Deeyah Khan, filmmaker and Fuuse founder

Deeyah Khan, filmmaker and Fuuse founder

Founded in 2010 and based in Norway and the UK, Fuuse is an independent media, education and arts production company that tells the stories of those often silenced or ignored by the media. Fuuse exists to make heard the voices of women, people from minorities and third culture kids, to encourage debate and to celebrate diversity.

Over the past few years, Fuuse has reached audiences of millions across more than 25 countries. Our first ever documentary film Banaz: A Love Story won an Emmy and Peabody award, and our follow-up documentaries, Jihad and White Right: Meeting the Enemy each received BAFTA nominations for best current affairs film. Muslim in Trump’s America, won Fuuse its second Peabody award and America’s War on Abortion took home a BAFTA award for best current affairs film and the best documentary award at the Edinburgh TV Festival. From our documentary films and our online magazine sister-hood, through to our music productions and our live events, Fuuse is fearless in its outlook and fierce in its attitudes.
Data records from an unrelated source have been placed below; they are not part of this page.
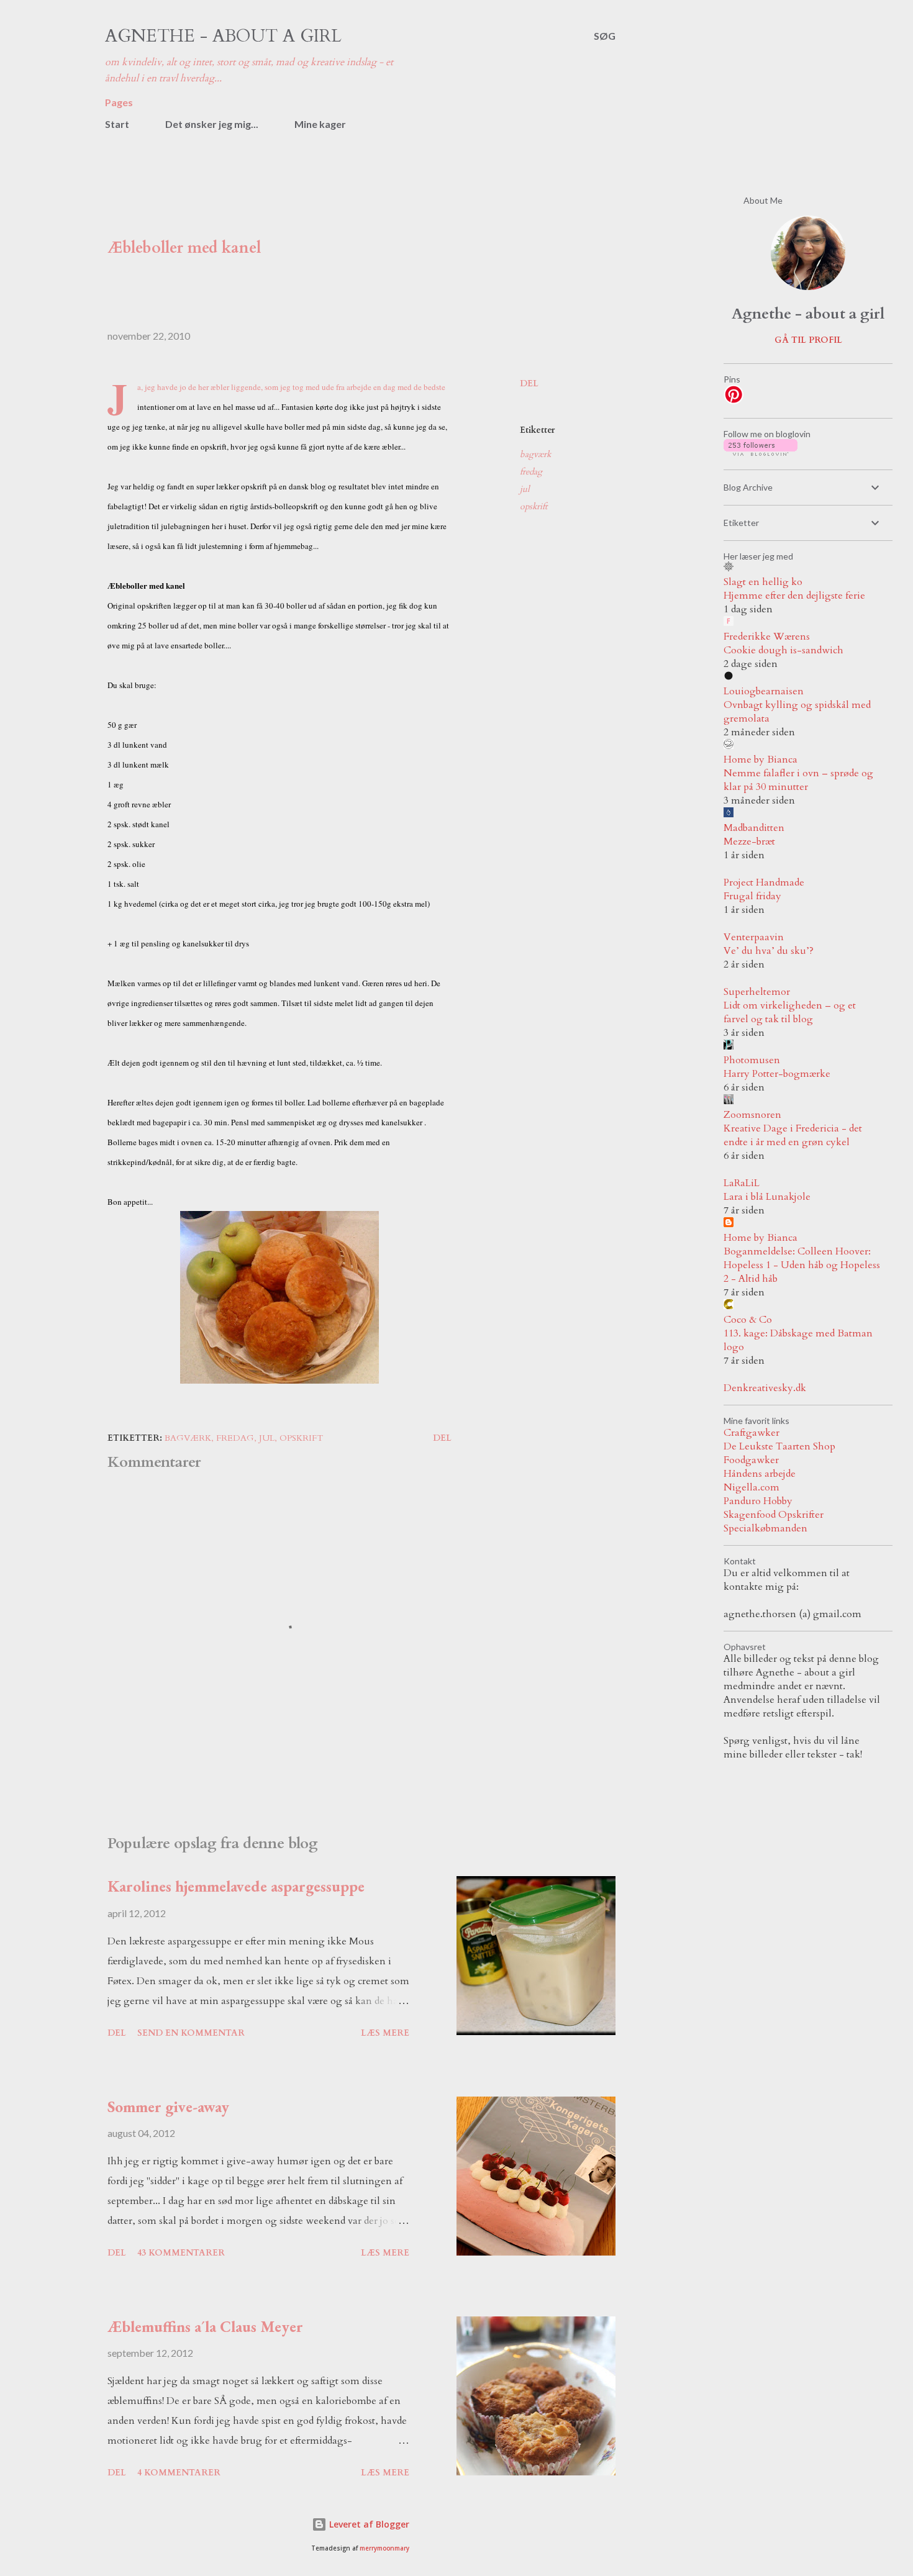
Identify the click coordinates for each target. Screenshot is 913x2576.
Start (117, 124)
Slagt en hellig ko (763, 582)
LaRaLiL (742, 1183)
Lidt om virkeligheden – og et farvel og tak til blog (790, 1012)
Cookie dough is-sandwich (783, 650)
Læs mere (385, 2033)
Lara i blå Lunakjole (767, 1197)
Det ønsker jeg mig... (211, 124)
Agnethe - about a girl (223, 36)
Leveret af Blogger (368, 2524)
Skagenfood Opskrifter (774, 1515)
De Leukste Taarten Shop (779, 1446)
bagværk (535, 454)
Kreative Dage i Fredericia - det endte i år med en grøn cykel (793, 1135)
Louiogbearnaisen (764, 691)
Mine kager (320, 124)
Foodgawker (751, 1460)
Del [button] (529, 383)
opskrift (533, 506)
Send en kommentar (191, 2033)
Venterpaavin (754, 937)
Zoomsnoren (752, 1115)
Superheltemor (757, 992)
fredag (531, 472)
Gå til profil (808, 340)
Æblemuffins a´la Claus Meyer (205, 2326)
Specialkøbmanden (765, 1528)
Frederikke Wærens (767, 636)
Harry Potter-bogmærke (777, 1074)
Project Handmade (764, 882)
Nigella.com (751, 1487)
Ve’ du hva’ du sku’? (769, 951)
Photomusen (752, 1060)
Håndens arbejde (760, 1474)
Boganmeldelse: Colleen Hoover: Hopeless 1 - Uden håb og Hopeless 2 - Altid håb (802, 1265)
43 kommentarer (181, 2253)
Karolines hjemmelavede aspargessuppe (236, 1886)
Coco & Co (748, 1320)
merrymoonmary (384, 2548)
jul (525, 489)
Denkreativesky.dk (765, 1388)
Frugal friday (752, 896)
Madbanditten (754, 828)
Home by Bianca (760, 759)
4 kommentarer (178, 2472)
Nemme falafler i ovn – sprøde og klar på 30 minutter (798, 780)
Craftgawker (751, 1433)
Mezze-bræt (749, 841)
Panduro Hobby (758, 1501)
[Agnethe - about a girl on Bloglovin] (760, 453)
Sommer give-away (168, 2106)
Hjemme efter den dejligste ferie (794, 595)
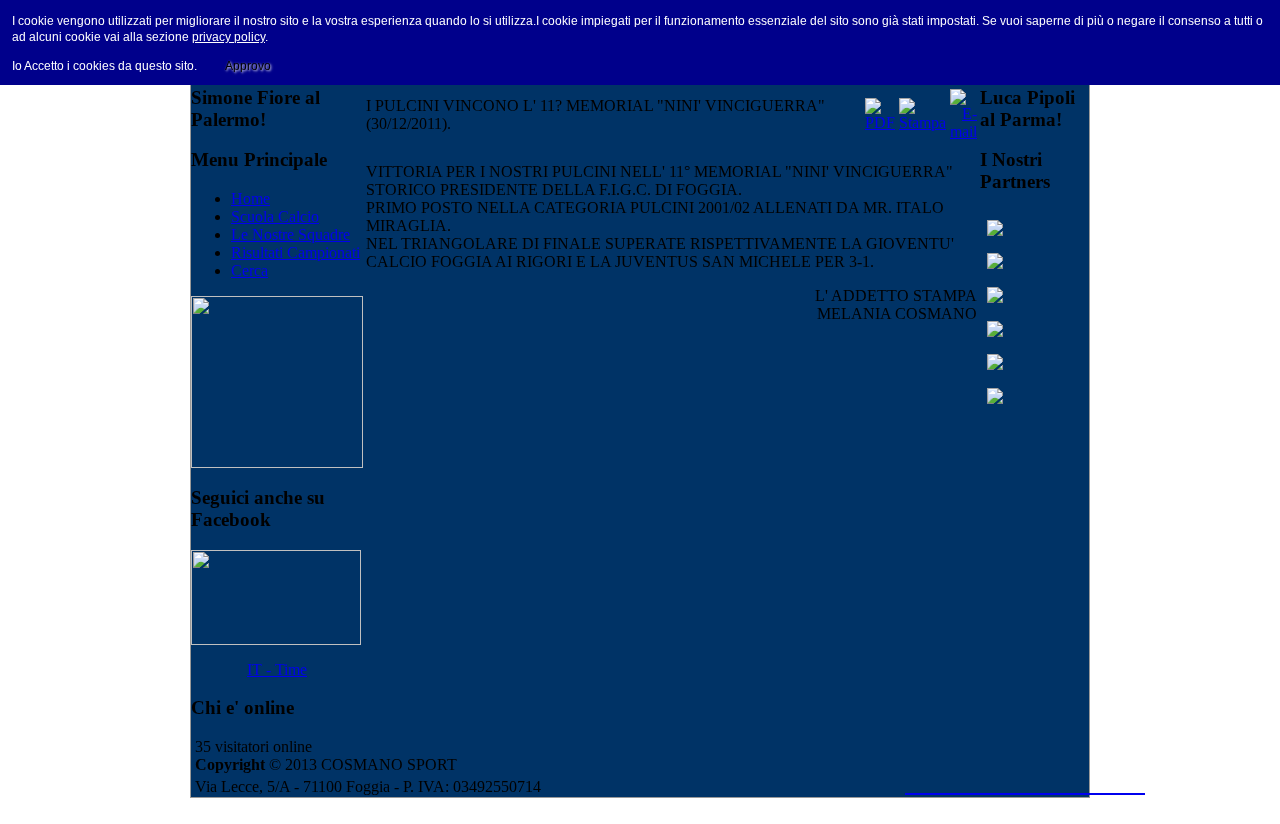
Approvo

“To say Deeyah Khan is an inspiration is an understatement. She is one of the bravest, most indomitable women I’ve met, facing down bullies and extremists with intelligence and unflinching spirit. Her documentaries show all these qualities in action as does her ceaseless passion for giving the voiceless a chance to be heard”. – Carol Midgley, The Times

The creative expression of Fuuse’s founder Deeyah Khan informs every aspect of what the company does. In addition to her deep personal involvement in all aspects of production of Fuuse content – all of which is done in-house – the values and vision of Fuuse is born of Deeyah’s personal experience. She explains: “When I was growing up, a third culture kid in a western country, I could never see anything resembling an authentic representation of me or my reality in a media landscape populated by the blue-eyed and the white-skinned. Though the media is now more diverse and a wider variety of stories from different perspectives are now being told, change is not happening fast enough to keep up with our ever-changing world. There is no reason that we should have to wait years before the media properly reflects the people who actually consume it but can so often feel neglected, even maligned and disenfranchised by it. I started Fuuse because, in the words of Gandhi, I believe that you should be the change you want to see in the world, and I want women, people from minorities, and third culture kids at the heart of telling their own stories, and not excluded from them or relegated to being spectators in their own lives. Telling those stories – stories that only we can tell – helps shatter stereotypes, challenge prejudice and has the power to change the way we understand each other. As Nigerian author Chimamanda Ngozi Adichie says: ‘The single story creates stereotypes, and the problem with stereotypes is not that they are untrue, but that they are incomplete. They make one story become the only story.’

Fuuse is about telling diverse stories, across multiple platforms, for the widest audience possible.